Many celebrity-owned bars bank on gimmicks, and Skybox is no different. There's the Pimp Juice, the Hella Hot Sauce, the sports memorabilia. Star power can be an alluring draw, but it doesn't always work as a fundamental business concept: Planet Hollywood used to be where Skybox now stands; Hard Rock Café's seen better days. But here, every time we're ready to make some sarcastic comment ("There's corn bread, but where are the corn rows on the menu? Am I right?") Skybox almost always proves us wrong. The food is way better than we'd expect at a sports bar, celebrity-owned or otherwise, and the service is consistently accommodating and efficient. As for our Apple Bottom Martini, the vanilla vodka nicely tempers the sour-apple flavor, and the cherry at the base of the glass (which we guess is supposed to symbolize the apple at the bottom) is a clever wink.
The clientele here is mostly mid-thirties and younger, and jeans are the order of the day — oh, except for the group of young things who've just paraded in wearing teeny dresses.

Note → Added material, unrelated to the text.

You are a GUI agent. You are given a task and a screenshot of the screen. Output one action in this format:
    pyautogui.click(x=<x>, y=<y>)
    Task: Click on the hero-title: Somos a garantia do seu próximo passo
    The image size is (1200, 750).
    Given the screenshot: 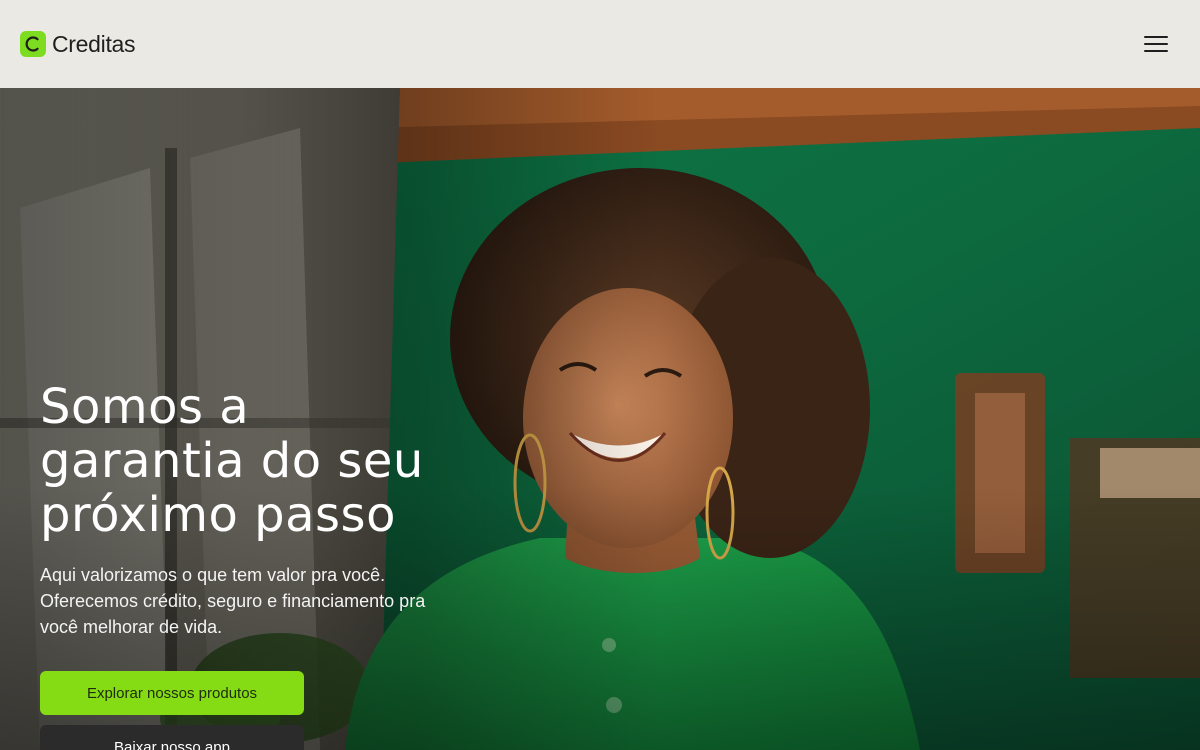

We give the tsk-tsk of a schoolmarm and posit that the Young Tramps Convention must be in town. Our friends snicker, and for a few moments we all feel superior in our maturity: We know better.
And then, minutes later, we watch as the thirty-year-old birthday girl sweeps her arm a bit too wildly. As if in slow motion, her sixth martini glides out of her glass and into a purse on the floor that's open wide like a thirsty mouth. She doesn't notice.